┌─ Text section
Mr. Wirtz was surrounded by his wife, Marilyn, and his four children—Danny, Hillary, Kendall, and Elizabeth—at the time of his death.
“Our hearts are very heavy today,” Danny Wirtz, the Blackhawks’ CEO, said in a statement on July 25. “Our dad was a passionate businessman committed to making Chicago a great place to live, work and visit, but his true love was for his family and close friends.
“He was a loving father, a devoted husband to Marilyn, a brother, a nephew, an uncle and a doting grandfather to six remarkable grandchildren,” the son continued. “His passing leaves a huge hole in the hearts of many, and we will miss him terribly.”
Rocky Wirtz, a North Shore Country Day (1971) and Northwestern University (1975) graduate, became the Blackhawks’ fifth principal owner after his father, Bill Wirtz, died in 2007; Rocky’s grandfather Arthur Wirtz owned the team from 1966-1983. Rocky also ran the liquor distributor Breakthru Beverage Group. Holdings in his Wirtz Corp. included banking, real estate, and entertainment entities.
The Chicago Blackhawks Foundation, the official charity of the franchise, meant the world to him. It works to create a healthier, smarter, and more secure world for children and families in Chicago and the suburbs. The foundation’s First Stride program introduces ice skating and hockey to students throughout the Chicago area.
“It was a vision of Rocky Wirtz from the first day,” Annie Camins, then the Blackhawks’ senior executive director of fan development, told Fred Mitchell of chicagoblackhawks.com in 2018. “He wanted it for the community.”
Wirtz served as a Field Museum board chair and belonged to the Civic Committee of the Commercial Club, which works with business leaders, public officials, and other civic and community initiatives to promote the social and economic wellbeing of the region.
The Chicago Blackhawks made only one playoff appearance from 1998-2008. In 2004, ESPN selected the franchise as the worst in professional sports. Sweet, in an article he wrote for nbcnews.com in 2008, noted the season-ticket base in the 2007-2008 season was a meager 3,400.
└─
:: Written problem 1 ::
According to the text on Rocky Wirtz, which liquor distributor did he run?
:: Written problem 2 ::
Write the next part of the text on Rocky Wirtz, picking up right after its final sentence.
┌─ Data segment
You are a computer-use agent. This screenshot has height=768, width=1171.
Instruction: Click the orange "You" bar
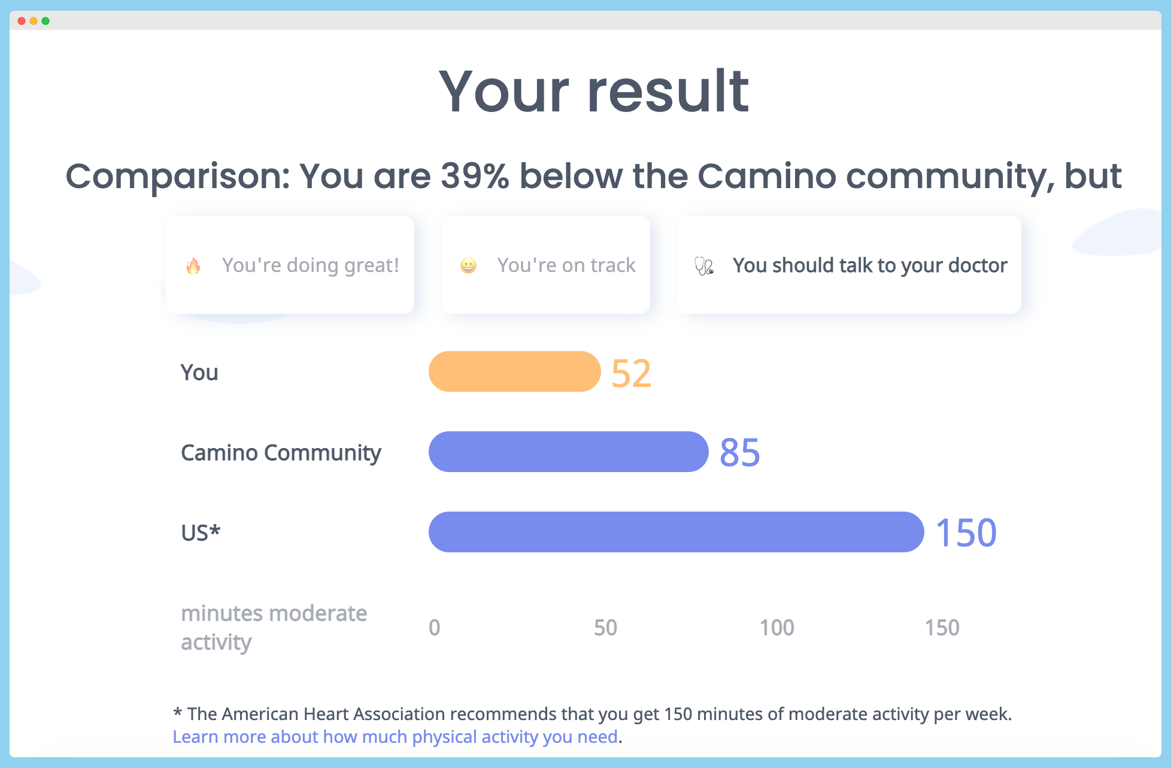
└─
:: Answer 1 ::
Breakthru Beverage Group.

:: Answer 2 ::
“Bad product, bad rosters,” Aguilar says of the Blackhawks’ bleak stretch of seasons. “The Blackhawks were irrelevant to Chicago sports fans for too many years. That ESPN distinction was earned. Bill Wirtz’s refusal to air home games upset a fan base that used to be such a passionate one. Rocky then took over, hired (former Chicago Cubs President) John Mc- Donough, who was known for his excellence in marketing, and decided to air all Hawks home games (beginning in 2008-2009, when the number of season-ticket holders soared to 13,500).
“Home games, suddenly, became sellouts,” Aguilar adds. “Rocky Wirtz’s popular decisions coincided with the return to winning—everybody loves a winner, right?—and introduced hockey to a new generation of Blackhawks fans. He also brought back (radio/TV play-byplay announcer) Pat Foley and named icons and fan favorites Bobby Hull and Stan Mikita team ambassadors.”
Chicago’s turnaround in the NHL was stunningly fast and wonderful. The Blackhawks reached the Western Conference Final in Rocky’s second season as principal owner in 2008-2009. Blackhawks superstars Patrick Kane and Jonathan Toews emerged as versions of Michael Jordan and Scottie Pippen in skates.
And then the organization needed only six seasons to notch a hat trick of Stanley Cup championships. Chicago halted a 49-year Cup drought when it beat Philadelphia in 2010.
“The hottest ticket in town was a Blackhawks ticket, just like it was in the 1970s,” recalls Sweet, whose son David Jr. earned team MVP honors in hockey as a senior at Lake Forest Academy in 2022. “It was amazing what Rocky did to revitalize the Blackhawks in such a short period of time.”
Sweet’s son Ford, another hockey player, will be a junior at LFA this fall.
Lake Forest Academy Athletic Director Darrin Madeley doubles as the school’s boys hockey coach. He considers Kane and former Blackhawk Alex DeBrincat (LFA, 2016) good friends. Madeley served as a U.S. National Team coach in 2004, the year before he arrived at the academy.
Kane skated for that national squad.
“I grew up outside Toronto, and the Hawks were rivals, so I was not a Chicago fan,” Madeley says. “I was worried when the Blackhawks drafted Pat because that was a bad period for the franchise and Pat was a generational talent. Mr. (Rocky) Wirtz then showed how an owner can make a difference, and he brought the fans back.
“Once they arrived,” he adds, “they saw how good Pat was and watched the organization build a dynasty. That only happens if the owner is about winning and (establishing) a champion’s mentality.”
Sustained hockey success at the professional level in Chicago expanded and enlivened youth hockey leagues in the city and suburbs. Every late autumn, boys and girls asked moms and dads, “Will you build an ice rink in our back yard?” Adults who had never been interested in hockey before 2010 boned up on the sport’s rules and penalties, like icing, offside, and boarding.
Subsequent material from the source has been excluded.